William Kentridge’s ‘The Great Yes’ at the Wallis: A dazzling meditation on a world out of kilter

Thursday, December 5th, 2024

“The Great Yes, the Great No” is a great title. And William Kentridge’s latest chamber opera, which is having its West Coast premiere at the Wallis in Beverly Hills, lives up to that title as one of the celebrated South African artist’s most astonishing works. Concept, direction, set and costume design, projections, video, text, music, choreography and performances by a vast company of singers, dancers, actors and equally vast creative team — all simply great.

Great, to be sure, but this “Great Yes” happens to be a project of Kentridge’s Centre for the Less Good Idea, a Johannesburg workshop he’s dubbed an “interdisciplinary incubator.” For Kentridge, attachment to a great idea can lead to entrapment, closing your mind to other, unthought-of fertile ideas. He cites a South African proverb: “If the good doctor can’t cure you, find the less good doctor.” That doctor may have more imagination.

Ideas, however you want to weigh them, always proliferate in Kentridge’s varied and layered work, which can be a single charcoal sketch, an elaborate video, a complex installation or an eye-popping opera production. The extravagant Kentridge show “In Praise of Shadows,” at the Broad museum two years ago, brought together history and the present, oppression and fantasy, colonialism and the power of the individual, humor and sadness, ecstasy and pain. The Broad palpitated with energy. A previous chamber opera, “The Refusal of Time,” seen at UCLA’s Royce Hall seven years ago, was a supercharged planetary exploration of 19th century South African colonialism.

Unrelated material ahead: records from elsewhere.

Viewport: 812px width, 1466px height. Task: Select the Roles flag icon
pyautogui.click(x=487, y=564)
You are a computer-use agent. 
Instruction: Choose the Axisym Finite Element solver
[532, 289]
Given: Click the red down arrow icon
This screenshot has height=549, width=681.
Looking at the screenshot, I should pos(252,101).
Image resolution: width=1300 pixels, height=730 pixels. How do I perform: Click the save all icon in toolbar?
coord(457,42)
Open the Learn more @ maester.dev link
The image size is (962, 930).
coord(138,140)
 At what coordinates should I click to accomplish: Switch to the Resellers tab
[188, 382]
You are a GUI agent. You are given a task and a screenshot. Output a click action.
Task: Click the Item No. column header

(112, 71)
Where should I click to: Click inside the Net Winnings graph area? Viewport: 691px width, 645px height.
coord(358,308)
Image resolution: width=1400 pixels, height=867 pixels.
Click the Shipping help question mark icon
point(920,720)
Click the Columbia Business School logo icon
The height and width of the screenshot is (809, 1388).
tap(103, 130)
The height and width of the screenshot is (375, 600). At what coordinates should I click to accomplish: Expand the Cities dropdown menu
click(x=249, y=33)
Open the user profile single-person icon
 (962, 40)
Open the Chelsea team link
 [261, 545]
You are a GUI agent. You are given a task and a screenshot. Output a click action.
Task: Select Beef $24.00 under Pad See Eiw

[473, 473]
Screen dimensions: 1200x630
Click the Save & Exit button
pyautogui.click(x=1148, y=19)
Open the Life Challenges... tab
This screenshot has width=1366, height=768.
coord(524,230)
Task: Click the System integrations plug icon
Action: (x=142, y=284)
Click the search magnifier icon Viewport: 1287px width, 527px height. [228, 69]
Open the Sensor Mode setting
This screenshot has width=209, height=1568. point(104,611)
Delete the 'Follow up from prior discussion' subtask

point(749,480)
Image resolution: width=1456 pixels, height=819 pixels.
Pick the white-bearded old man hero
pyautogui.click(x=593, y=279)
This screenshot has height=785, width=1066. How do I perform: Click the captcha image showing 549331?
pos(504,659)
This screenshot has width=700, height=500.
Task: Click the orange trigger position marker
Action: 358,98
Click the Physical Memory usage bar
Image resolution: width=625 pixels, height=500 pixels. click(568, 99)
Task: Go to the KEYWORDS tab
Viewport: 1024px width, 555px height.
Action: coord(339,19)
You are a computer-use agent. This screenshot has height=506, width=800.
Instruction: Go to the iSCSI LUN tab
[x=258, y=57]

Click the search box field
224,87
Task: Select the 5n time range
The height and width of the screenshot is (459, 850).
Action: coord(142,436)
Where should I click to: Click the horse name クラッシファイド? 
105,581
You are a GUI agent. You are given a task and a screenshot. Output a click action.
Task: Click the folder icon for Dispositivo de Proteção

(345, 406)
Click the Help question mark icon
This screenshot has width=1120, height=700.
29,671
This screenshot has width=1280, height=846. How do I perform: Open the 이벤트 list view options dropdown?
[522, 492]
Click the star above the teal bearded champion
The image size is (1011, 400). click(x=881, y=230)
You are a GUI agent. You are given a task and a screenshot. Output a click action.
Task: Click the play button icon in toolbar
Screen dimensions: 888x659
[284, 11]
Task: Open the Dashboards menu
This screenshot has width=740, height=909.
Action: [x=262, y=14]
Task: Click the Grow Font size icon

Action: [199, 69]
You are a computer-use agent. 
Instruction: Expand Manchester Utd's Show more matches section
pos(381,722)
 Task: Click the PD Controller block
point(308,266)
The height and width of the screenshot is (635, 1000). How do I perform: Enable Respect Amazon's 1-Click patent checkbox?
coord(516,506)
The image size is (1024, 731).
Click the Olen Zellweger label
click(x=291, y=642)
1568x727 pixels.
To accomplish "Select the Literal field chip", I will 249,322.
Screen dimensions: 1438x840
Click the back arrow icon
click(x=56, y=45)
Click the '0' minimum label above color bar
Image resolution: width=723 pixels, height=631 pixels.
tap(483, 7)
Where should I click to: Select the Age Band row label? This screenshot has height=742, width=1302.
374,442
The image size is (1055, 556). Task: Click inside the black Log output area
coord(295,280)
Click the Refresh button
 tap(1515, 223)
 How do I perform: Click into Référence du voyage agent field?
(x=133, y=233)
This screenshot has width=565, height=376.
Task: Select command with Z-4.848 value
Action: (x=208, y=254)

In “The Great Yes,” Kentridge turns to a creaky old cargo ship smelling of rotted oranges that sailed from Marseille to Martinique in 1941 overcrowded with some 300 passengers escaping Vichy France. Among them were a bevy of noted artists, writers, intellectuals and revolutionaries. We know about the voyage of SS Capitaine Paul-Lemerle primarily from the opening chapters of anthropologist Claude Lévi-Strauss classic “Tristes Tropiques.” He describes the conditions as being horrific but the company as being exhilarating. On the voyage he became friends with one of the founders of surrealism, novelist and theorist André Breton.